OSWIECIM, Poland, Oct. 7 -- Poles and Jews unveiled Friday a memorial plaque in memory of hundreds of Jews who revolted during World War II in the Nazi death camp at Oswiecim -- known in German as Auschwitz -- and blew up one crematorium. Jerzy Wroblewski, director of the museum in the Polish city of Oswiecim told a gathering of Poles and Jews that it was the only prisoner revolt at the camp where some 1.5 million people died, most of them Jews.

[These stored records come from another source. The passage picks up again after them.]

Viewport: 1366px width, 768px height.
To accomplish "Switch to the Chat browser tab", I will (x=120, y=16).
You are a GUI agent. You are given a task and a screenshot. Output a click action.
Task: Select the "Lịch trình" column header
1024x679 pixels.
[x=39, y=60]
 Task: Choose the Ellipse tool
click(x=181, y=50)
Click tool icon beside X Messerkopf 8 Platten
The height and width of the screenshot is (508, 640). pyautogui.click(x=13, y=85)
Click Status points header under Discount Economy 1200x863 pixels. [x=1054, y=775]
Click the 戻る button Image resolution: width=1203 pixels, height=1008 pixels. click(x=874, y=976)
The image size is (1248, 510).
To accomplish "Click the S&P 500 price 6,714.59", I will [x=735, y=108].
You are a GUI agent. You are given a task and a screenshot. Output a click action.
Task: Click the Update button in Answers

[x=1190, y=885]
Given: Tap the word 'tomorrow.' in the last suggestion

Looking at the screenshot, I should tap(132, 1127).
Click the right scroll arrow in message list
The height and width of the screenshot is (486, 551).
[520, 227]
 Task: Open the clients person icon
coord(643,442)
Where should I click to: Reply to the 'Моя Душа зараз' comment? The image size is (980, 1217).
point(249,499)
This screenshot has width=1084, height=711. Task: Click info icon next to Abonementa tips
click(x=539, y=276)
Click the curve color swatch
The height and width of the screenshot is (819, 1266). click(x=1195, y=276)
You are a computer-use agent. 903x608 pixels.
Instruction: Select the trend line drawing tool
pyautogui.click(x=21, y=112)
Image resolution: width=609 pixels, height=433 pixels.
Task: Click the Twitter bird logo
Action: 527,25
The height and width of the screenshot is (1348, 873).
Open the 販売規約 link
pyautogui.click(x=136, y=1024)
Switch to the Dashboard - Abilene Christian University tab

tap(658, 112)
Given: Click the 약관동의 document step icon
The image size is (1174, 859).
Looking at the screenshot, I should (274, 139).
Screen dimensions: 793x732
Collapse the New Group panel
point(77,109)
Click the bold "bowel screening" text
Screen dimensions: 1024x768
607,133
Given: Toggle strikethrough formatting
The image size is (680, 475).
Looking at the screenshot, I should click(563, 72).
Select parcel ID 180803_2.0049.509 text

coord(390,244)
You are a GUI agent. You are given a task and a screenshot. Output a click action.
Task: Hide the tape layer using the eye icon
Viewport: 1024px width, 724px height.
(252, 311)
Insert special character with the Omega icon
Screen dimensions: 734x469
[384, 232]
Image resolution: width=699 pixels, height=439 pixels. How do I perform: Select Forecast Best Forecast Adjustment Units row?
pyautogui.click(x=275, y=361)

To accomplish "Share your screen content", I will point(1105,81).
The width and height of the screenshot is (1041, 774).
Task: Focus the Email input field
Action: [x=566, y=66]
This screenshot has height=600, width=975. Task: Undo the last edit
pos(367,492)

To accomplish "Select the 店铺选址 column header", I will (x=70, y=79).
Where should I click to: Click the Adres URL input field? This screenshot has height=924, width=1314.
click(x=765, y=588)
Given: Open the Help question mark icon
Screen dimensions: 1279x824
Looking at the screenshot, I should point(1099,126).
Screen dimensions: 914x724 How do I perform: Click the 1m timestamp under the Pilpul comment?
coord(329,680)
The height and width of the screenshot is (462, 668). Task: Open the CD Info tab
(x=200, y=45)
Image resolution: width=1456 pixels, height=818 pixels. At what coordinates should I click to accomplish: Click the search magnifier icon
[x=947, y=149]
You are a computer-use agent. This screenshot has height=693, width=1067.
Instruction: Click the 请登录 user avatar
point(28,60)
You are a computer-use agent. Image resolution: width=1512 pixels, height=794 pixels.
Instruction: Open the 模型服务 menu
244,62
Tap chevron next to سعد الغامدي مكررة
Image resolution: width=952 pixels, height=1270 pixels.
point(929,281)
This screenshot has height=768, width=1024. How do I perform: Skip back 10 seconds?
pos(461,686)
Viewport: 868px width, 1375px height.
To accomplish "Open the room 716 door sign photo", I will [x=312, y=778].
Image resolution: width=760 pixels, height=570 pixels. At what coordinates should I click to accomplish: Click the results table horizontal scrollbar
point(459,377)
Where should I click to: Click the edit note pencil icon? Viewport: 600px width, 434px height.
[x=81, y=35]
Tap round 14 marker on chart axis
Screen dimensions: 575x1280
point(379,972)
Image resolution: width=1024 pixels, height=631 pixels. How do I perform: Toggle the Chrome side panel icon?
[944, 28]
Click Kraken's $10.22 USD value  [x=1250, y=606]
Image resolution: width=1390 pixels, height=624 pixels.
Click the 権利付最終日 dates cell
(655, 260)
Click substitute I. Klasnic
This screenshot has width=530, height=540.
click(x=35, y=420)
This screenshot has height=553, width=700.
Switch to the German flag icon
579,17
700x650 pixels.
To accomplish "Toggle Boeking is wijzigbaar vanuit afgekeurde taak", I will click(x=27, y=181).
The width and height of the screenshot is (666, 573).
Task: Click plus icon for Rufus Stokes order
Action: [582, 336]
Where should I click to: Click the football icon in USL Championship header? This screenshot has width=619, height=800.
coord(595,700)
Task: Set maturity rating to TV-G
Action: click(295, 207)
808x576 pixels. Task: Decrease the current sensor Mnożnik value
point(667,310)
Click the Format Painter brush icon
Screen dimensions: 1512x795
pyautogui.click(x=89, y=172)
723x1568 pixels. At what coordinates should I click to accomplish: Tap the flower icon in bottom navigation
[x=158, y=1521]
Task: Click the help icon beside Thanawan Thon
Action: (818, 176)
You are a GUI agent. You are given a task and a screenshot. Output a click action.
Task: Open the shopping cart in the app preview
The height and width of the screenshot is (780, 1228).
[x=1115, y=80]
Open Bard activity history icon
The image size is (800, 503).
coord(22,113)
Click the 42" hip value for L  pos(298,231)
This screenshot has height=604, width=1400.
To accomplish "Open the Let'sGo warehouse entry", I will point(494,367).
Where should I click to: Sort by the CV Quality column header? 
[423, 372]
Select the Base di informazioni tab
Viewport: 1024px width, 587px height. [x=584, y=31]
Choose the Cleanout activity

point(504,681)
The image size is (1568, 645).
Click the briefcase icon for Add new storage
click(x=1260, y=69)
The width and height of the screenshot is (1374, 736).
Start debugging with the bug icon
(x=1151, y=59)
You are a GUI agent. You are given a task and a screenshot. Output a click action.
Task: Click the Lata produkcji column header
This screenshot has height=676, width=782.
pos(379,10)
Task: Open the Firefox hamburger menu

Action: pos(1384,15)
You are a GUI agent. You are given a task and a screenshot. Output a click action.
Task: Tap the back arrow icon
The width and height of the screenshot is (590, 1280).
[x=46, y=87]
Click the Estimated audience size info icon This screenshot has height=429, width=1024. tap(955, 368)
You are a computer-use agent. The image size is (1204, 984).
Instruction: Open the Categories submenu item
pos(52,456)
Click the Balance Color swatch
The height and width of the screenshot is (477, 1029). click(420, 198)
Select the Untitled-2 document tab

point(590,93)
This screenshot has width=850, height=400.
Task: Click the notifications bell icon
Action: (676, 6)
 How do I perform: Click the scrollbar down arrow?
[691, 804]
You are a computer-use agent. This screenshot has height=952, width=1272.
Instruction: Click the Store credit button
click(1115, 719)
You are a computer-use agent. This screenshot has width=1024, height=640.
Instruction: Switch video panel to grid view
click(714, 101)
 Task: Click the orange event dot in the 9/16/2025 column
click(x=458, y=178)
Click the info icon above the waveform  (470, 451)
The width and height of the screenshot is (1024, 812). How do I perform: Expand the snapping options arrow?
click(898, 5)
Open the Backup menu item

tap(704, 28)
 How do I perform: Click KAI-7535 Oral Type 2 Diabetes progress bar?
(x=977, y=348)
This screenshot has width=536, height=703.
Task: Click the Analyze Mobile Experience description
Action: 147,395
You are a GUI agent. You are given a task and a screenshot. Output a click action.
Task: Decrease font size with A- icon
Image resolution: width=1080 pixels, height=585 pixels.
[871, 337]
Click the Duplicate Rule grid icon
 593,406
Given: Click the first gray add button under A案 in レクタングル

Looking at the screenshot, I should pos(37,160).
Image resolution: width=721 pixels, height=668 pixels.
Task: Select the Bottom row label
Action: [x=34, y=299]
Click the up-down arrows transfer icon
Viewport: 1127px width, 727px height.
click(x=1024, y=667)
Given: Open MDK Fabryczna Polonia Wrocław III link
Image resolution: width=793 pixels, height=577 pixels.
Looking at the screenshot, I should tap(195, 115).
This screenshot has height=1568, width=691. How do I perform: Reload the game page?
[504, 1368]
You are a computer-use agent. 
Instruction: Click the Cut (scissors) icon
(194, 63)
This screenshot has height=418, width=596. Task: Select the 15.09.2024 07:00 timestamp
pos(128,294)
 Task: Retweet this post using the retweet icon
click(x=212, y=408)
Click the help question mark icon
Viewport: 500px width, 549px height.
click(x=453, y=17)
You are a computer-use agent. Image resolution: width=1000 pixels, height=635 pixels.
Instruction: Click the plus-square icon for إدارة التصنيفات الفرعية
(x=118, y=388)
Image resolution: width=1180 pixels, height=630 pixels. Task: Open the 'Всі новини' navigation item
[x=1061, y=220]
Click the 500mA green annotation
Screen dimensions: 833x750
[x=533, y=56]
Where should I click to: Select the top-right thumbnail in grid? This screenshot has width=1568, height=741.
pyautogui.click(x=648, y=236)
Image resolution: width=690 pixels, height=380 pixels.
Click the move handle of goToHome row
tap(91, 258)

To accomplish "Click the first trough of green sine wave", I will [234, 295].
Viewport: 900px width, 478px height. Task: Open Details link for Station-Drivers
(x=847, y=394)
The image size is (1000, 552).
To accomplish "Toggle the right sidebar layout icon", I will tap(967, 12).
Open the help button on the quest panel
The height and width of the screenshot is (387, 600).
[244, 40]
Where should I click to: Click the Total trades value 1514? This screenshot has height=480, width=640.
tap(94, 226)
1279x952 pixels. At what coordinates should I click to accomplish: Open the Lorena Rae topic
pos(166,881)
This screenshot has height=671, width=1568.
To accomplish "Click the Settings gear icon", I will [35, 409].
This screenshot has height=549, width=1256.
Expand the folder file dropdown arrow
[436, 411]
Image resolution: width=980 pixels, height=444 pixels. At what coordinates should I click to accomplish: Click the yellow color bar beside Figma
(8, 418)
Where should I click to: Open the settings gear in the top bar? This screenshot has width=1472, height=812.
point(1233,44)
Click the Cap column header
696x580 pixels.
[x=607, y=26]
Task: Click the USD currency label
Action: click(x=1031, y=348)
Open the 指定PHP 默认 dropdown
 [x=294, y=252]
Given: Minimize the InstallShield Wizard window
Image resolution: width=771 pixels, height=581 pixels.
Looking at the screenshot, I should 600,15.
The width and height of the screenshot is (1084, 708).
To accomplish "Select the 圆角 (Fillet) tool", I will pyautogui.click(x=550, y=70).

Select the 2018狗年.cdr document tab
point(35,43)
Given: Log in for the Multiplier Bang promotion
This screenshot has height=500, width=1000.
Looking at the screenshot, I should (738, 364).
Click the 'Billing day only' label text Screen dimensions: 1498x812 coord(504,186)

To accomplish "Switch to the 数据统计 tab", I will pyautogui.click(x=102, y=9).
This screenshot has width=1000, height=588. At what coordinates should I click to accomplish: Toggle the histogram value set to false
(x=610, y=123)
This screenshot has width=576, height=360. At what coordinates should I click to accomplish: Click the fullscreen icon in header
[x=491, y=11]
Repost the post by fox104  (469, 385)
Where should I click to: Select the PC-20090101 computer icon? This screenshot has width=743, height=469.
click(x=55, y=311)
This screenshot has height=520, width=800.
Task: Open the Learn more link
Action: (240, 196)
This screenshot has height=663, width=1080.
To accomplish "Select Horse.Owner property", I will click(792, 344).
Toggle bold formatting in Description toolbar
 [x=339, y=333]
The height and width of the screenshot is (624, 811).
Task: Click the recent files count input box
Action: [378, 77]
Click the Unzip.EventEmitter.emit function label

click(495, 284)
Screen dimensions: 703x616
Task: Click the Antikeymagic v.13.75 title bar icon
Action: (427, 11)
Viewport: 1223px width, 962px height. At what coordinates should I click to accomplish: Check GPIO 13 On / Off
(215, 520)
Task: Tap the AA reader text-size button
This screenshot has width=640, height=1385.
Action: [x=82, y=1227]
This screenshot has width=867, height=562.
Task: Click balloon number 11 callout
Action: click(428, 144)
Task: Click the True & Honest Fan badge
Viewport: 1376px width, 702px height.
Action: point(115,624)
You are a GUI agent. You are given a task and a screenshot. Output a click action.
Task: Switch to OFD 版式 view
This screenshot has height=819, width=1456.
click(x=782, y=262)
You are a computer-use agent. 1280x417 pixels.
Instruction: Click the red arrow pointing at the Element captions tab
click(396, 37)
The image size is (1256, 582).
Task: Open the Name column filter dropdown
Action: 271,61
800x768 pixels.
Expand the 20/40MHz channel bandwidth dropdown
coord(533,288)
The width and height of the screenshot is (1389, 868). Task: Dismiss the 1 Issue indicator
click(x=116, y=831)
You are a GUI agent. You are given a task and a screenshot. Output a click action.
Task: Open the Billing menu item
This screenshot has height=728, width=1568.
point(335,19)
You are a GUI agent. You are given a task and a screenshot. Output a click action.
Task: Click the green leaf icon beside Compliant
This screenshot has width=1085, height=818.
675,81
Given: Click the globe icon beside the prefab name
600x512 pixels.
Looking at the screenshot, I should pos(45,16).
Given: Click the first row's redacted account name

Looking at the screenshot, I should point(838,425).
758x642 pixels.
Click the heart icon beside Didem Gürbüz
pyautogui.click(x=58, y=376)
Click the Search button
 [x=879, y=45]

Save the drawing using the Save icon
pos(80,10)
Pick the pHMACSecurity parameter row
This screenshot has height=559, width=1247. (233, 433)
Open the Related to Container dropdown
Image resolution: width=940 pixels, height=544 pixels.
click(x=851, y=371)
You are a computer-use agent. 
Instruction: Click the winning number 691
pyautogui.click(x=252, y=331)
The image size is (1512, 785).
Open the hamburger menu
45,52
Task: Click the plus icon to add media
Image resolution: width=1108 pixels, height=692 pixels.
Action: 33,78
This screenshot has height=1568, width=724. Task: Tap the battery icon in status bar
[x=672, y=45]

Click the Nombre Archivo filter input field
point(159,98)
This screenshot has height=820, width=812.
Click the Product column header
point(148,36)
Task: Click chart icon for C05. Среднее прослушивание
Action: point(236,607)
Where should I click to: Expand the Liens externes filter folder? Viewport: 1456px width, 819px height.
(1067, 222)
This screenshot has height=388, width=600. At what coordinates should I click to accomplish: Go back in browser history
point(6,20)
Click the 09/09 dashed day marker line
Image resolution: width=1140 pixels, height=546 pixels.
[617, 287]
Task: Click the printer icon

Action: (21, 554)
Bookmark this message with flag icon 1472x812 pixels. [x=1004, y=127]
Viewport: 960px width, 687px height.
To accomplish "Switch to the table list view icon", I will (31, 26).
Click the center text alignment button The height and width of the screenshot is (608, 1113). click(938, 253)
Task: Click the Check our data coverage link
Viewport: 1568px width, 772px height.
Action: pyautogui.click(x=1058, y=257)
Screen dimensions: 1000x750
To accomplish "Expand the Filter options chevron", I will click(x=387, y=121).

The revolt took place Oct. 7, 1944. 'During the day of the revolt, the Nazis killed 451 prisoners,' Wroblewski said. He said all of them were employed as the so-called Sonderkommando, a special team that on German orders filled the crematoriums with corpses, cremated them and collected valuables of the killed prisoners. Three days after the suppression of the revolt, the Nazis caught four Polish Jewish women who had delivered explosives for the insuregents from outside of the camp. Despite torture, they refused to reveal the names of inmates from an underground organization within the camp that had contacts with the Polish underground groups. The four were later hanged. One was identified as Rosa Robota; the names of the other three victims were never found. Wroblewski said as a result of the revolt, one of four crematoria was blown up with home-made grenades and some Nazi guards were killed or injured. The revolt is believed to have caused a severe impact to the morale of the Nazi guards in the camp, which was liberated by the Soviet Red Army in January 1945.